● **Exercise objective**
How many of the lines below hold "Private"? Only the number, please.

--- Data extract Enclosed Below ---

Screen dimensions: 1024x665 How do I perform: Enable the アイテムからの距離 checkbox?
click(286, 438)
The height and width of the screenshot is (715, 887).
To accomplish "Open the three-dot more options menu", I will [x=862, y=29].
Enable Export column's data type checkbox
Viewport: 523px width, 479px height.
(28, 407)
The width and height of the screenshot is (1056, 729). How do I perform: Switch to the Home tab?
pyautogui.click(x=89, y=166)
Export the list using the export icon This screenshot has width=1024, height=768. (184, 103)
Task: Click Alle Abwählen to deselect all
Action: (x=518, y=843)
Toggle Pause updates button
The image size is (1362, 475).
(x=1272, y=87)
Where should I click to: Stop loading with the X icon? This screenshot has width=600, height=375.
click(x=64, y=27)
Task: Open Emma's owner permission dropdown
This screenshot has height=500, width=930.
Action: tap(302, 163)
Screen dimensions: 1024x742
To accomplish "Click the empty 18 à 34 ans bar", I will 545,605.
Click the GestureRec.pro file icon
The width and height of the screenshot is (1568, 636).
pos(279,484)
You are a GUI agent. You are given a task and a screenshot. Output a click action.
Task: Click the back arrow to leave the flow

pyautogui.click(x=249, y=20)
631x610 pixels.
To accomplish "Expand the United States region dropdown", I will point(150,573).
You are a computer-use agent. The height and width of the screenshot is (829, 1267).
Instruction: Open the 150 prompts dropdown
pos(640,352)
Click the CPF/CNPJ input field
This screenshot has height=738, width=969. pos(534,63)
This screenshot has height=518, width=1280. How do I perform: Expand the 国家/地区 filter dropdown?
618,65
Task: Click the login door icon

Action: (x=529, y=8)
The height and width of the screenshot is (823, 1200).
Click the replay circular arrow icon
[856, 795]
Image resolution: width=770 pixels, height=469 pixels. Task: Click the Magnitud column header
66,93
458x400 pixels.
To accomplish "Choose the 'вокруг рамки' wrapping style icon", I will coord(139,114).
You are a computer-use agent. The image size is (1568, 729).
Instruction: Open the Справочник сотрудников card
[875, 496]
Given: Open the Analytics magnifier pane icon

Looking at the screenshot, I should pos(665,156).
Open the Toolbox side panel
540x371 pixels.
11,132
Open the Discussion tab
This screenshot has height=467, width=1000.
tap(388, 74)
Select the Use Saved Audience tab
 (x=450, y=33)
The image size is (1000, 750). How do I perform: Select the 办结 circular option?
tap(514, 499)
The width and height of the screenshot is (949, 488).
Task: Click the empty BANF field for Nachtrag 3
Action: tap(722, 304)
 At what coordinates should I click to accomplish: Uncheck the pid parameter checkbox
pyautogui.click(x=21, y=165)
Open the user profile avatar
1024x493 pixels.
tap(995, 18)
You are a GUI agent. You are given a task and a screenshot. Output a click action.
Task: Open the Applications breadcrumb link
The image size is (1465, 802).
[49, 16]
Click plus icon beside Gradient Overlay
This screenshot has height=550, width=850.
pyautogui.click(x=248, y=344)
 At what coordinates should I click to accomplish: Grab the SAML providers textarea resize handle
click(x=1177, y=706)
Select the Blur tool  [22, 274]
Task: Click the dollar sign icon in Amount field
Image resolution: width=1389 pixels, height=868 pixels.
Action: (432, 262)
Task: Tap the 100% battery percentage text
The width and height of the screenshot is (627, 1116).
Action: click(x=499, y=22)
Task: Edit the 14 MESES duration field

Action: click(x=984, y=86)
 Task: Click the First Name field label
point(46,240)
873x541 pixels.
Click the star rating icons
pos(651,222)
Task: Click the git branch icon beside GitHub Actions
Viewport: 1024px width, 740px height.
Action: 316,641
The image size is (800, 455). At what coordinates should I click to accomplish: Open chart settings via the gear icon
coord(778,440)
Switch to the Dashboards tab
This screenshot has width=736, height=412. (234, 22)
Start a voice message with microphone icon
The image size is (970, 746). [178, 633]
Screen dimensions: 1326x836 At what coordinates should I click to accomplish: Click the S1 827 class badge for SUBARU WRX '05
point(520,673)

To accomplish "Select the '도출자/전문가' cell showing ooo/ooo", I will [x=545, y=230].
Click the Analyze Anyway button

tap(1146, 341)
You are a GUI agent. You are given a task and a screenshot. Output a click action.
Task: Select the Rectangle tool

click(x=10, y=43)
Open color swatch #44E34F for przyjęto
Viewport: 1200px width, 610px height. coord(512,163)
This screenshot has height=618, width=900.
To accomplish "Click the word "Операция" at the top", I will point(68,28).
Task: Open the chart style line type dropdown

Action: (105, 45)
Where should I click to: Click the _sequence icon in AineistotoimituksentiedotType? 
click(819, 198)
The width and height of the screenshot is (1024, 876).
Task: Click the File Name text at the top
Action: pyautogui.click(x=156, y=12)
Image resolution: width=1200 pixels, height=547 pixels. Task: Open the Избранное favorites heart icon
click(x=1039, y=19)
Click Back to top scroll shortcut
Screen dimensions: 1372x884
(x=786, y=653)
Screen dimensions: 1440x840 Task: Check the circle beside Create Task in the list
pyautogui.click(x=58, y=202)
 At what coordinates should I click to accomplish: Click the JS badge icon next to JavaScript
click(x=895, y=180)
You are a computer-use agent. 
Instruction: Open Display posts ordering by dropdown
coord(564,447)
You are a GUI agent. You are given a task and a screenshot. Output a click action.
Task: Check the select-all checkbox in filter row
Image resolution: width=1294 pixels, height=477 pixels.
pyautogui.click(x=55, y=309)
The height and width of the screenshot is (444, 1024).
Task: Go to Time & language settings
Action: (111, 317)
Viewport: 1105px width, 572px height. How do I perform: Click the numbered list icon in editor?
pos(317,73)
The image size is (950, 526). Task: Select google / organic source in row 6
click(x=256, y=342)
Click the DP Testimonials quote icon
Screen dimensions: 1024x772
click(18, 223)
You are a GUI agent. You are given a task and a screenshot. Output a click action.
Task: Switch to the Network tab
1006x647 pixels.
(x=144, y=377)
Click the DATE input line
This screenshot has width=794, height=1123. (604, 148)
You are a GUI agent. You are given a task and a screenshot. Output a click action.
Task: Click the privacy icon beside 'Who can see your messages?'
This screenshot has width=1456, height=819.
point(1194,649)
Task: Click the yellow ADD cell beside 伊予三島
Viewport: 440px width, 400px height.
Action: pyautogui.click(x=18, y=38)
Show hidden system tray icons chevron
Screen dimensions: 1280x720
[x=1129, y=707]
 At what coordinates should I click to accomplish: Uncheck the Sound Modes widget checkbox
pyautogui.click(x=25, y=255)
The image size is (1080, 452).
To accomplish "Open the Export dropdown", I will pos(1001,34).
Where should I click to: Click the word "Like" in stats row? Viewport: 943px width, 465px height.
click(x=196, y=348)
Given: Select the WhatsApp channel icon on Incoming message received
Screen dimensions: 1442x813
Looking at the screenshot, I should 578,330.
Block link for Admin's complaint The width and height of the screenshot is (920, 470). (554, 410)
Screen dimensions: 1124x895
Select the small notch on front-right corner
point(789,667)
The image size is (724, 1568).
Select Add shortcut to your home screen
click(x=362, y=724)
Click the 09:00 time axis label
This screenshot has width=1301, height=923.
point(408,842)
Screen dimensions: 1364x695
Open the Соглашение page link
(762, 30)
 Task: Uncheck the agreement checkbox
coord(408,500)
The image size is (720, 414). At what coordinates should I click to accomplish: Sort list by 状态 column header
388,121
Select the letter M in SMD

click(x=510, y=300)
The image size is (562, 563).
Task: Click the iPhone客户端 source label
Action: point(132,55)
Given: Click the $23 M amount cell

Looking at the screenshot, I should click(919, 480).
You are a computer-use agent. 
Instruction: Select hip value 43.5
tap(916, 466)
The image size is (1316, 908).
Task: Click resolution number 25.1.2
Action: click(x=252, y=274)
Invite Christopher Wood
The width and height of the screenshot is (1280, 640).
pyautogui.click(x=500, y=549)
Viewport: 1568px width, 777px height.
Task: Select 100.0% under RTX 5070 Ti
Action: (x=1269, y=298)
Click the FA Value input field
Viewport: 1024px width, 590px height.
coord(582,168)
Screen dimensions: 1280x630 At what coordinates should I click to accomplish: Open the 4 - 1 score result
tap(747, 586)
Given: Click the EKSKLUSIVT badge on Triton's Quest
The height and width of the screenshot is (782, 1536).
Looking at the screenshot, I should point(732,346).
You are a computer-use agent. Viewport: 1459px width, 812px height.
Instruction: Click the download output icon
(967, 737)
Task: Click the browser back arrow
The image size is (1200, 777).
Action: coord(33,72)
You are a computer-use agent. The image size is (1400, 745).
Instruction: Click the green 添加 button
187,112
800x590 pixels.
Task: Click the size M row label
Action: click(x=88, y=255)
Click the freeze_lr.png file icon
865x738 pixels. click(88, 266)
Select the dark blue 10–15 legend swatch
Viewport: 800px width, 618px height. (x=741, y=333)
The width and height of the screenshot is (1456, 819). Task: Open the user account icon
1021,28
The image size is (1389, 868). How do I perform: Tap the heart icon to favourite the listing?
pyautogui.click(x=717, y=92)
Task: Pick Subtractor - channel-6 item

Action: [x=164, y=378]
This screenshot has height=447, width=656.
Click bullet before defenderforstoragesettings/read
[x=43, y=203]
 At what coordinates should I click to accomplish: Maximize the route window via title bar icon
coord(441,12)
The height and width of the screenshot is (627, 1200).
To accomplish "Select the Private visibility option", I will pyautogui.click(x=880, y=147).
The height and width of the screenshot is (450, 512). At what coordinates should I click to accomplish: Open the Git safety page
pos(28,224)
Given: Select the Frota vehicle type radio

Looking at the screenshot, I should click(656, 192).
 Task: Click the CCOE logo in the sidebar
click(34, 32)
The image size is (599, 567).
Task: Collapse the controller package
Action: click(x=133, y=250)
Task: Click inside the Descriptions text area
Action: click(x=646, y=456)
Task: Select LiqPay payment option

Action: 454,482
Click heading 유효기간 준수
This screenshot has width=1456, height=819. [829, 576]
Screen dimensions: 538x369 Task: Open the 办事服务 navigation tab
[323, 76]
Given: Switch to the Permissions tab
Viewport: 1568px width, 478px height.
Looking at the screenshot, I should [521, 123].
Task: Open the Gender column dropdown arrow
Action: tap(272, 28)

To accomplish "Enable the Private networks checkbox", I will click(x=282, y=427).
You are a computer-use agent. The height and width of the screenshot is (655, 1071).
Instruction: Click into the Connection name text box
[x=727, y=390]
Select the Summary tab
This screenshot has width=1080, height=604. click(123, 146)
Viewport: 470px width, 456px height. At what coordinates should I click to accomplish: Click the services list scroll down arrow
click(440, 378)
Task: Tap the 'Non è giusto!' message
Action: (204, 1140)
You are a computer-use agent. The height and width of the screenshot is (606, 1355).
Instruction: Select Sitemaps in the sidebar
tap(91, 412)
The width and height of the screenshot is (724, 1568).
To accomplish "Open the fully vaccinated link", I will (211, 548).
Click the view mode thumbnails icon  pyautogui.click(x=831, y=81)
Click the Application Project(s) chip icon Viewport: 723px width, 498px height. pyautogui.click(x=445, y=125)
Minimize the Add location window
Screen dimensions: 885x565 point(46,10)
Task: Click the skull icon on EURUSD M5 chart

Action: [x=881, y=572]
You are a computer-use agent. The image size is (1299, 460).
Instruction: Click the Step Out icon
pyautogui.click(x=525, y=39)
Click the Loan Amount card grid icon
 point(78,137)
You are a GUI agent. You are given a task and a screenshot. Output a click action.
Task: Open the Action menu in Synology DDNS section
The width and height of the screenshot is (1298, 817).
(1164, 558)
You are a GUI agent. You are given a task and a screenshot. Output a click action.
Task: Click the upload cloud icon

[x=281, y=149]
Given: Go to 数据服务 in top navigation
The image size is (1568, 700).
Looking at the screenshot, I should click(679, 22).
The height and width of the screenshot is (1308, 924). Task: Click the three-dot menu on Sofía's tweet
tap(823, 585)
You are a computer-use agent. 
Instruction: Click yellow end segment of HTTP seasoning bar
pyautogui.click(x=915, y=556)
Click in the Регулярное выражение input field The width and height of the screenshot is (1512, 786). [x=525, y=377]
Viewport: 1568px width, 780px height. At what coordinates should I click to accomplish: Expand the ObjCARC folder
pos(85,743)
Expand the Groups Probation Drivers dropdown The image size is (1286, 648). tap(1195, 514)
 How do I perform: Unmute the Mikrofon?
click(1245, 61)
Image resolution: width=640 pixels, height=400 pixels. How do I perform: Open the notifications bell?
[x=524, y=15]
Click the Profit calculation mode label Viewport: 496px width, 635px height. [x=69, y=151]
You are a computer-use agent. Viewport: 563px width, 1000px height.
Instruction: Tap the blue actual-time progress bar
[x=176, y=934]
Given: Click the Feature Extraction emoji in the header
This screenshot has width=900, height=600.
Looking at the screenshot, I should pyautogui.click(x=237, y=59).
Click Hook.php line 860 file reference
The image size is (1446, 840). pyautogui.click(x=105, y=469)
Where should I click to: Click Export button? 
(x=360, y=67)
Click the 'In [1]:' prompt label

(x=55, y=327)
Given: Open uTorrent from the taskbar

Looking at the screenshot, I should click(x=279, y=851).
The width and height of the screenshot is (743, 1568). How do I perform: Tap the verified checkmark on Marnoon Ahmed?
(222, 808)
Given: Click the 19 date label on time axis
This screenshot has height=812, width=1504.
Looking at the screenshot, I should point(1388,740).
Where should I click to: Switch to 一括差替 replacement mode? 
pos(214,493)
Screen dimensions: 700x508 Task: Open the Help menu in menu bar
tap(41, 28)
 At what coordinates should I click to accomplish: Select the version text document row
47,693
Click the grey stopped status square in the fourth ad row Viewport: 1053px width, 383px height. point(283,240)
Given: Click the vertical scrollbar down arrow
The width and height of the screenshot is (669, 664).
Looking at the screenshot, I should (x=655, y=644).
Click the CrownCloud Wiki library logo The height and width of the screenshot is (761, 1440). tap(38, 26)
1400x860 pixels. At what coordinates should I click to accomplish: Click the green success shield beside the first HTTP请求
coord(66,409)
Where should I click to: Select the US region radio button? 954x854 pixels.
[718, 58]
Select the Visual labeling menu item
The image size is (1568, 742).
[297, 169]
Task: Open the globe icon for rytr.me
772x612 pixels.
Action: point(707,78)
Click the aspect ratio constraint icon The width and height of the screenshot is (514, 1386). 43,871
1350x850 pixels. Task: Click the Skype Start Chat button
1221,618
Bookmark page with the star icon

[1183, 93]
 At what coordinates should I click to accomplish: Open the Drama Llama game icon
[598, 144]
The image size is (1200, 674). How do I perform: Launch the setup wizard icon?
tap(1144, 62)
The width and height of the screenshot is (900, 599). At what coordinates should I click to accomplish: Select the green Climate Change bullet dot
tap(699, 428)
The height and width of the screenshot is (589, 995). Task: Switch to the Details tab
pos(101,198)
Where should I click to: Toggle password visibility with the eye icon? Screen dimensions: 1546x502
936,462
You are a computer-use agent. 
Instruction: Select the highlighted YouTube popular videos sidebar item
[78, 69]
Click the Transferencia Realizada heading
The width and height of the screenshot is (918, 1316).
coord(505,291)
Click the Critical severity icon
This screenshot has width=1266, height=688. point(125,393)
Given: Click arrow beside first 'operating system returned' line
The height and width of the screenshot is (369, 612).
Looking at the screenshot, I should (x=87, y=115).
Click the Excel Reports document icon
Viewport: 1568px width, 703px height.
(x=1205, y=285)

--- End of Enclosed Data extract ---

● **Response box**
2